Au coin du monde la page s’écorne. C’est le monde, la terre plate ou le plat immense d’un continent à la dérive. Sur cette surface plane qui n’est même pas un livre il y a ce qui se trouve être une page. Continent à la dérive, la page avec, et l’immuable fait des rois pousse la page dans un recoin où le rectangle blanc, papier grammé au millimètre fini par être écorné. Ce n’est pas la marque de l’homme pour retenir une page, une parmi les milliers compilés dans livre, un dossier ou un document relié. C’est juste la surface plane qui se froisse quand elle se frotte à la présence rugueuse de l’indifférence. De la déférence poussée à l’extrême qui fini toujours par froisser son hôte, ou le couple que l’auteur forme avec son récepteur.
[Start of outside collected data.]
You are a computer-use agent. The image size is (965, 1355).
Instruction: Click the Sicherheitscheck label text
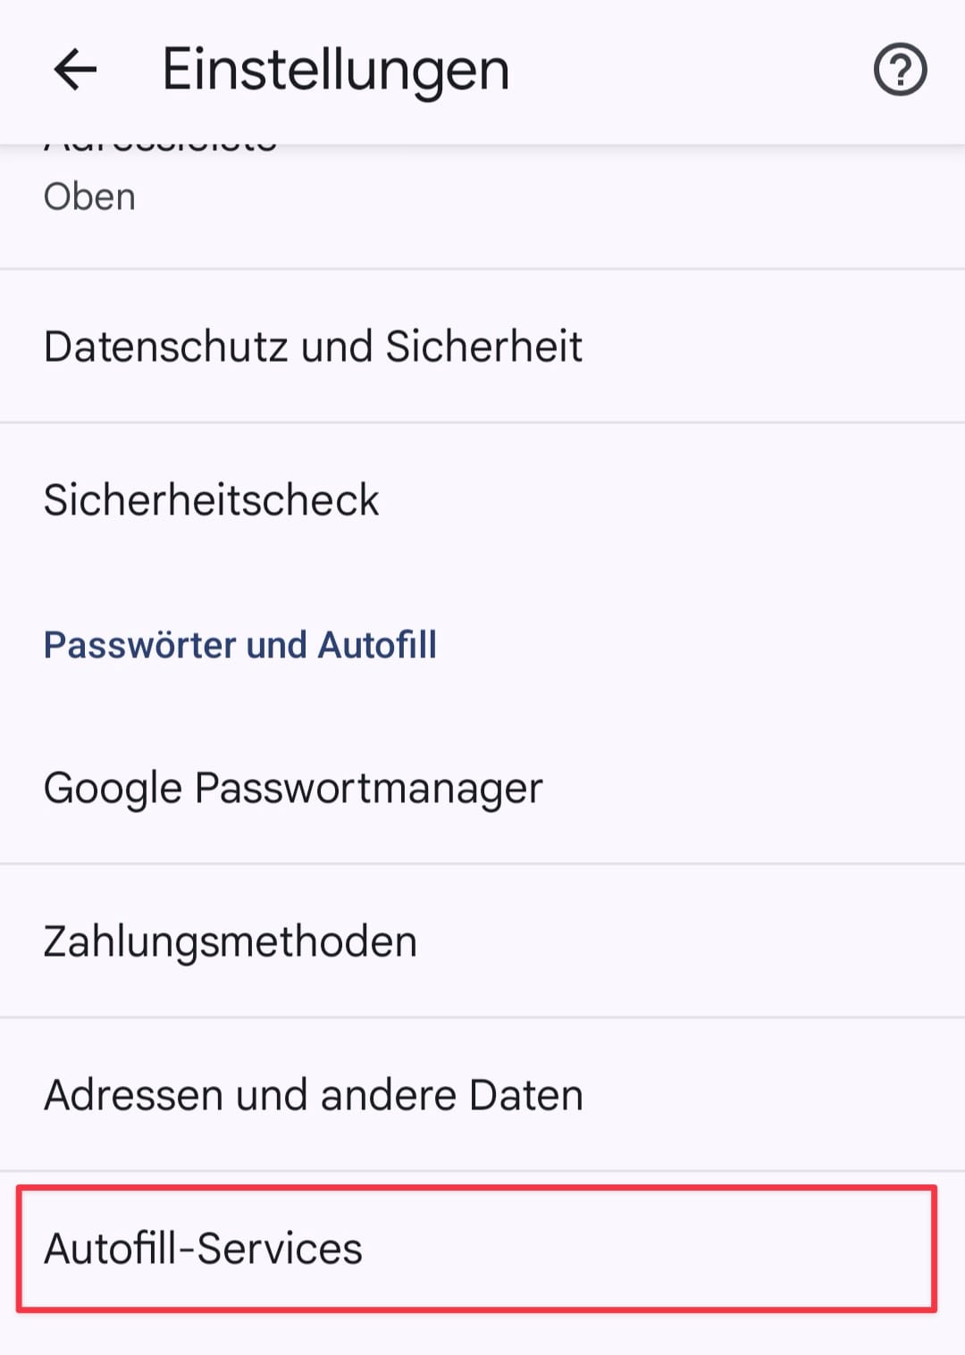click(x=211, y=499)
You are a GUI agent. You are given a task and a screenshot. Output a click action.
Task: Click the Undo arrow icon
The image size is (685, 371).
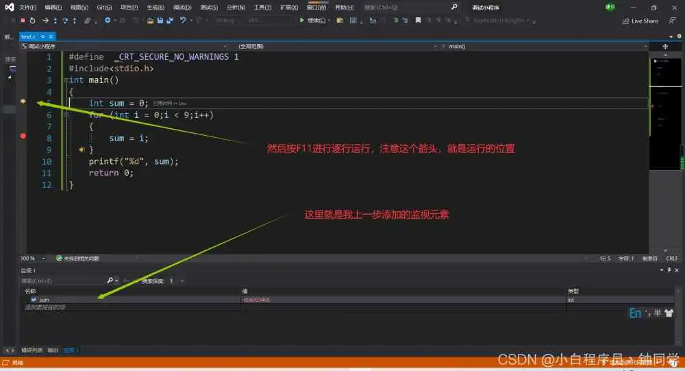pos(183,21)
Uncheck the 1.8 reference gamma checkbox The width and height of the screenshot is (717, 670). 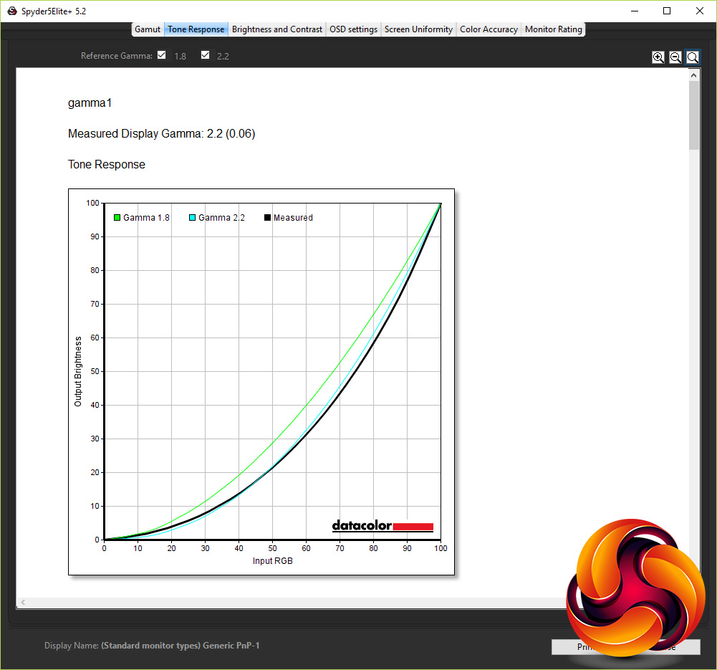161,55
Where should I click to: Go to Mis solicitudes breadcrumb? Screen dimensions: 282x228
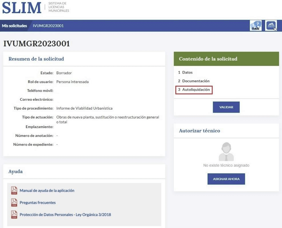14,26
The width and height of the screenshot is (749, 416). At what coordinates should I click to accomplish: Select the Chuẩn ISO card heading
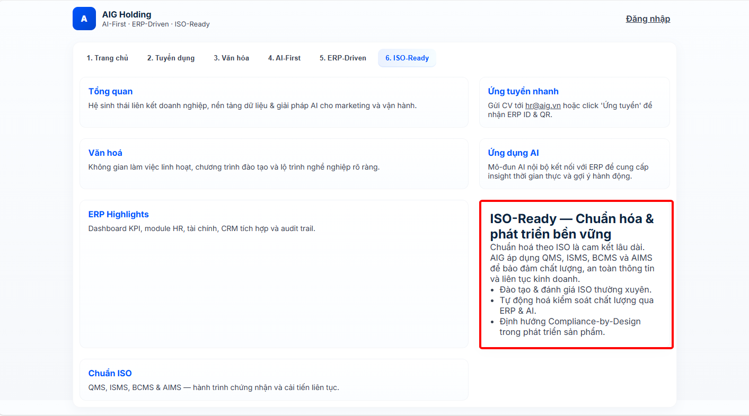click(110, 373)
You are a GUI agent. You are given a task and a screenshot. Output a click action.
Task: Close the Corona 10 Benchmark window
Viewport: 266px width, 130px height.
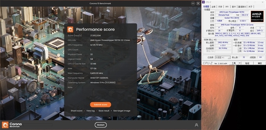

C’est tout. Ce n’est rien, juste l’infime part d’un tout, mais c’est là, au bas du monde, le coin inférieur droit, là où la page s’écorne comme naissent les montagnes où se creusent les vallées ; par accumulation de poussière, par agrégation, pour érosion, par l’ouvrage du mince filet d’eau et du vent et du temps. C’est sûrement pour cela que l’on grave les nécrologies dans le marbre des pierres tombales parce que même si elles usent à l’usage des temps il est rare qu’elles s’écornent. Elles meurent seules dans l’oubli mais reste intact au temps là où la page pliée, cornée, froissé, finie au rebus dans la corbeille.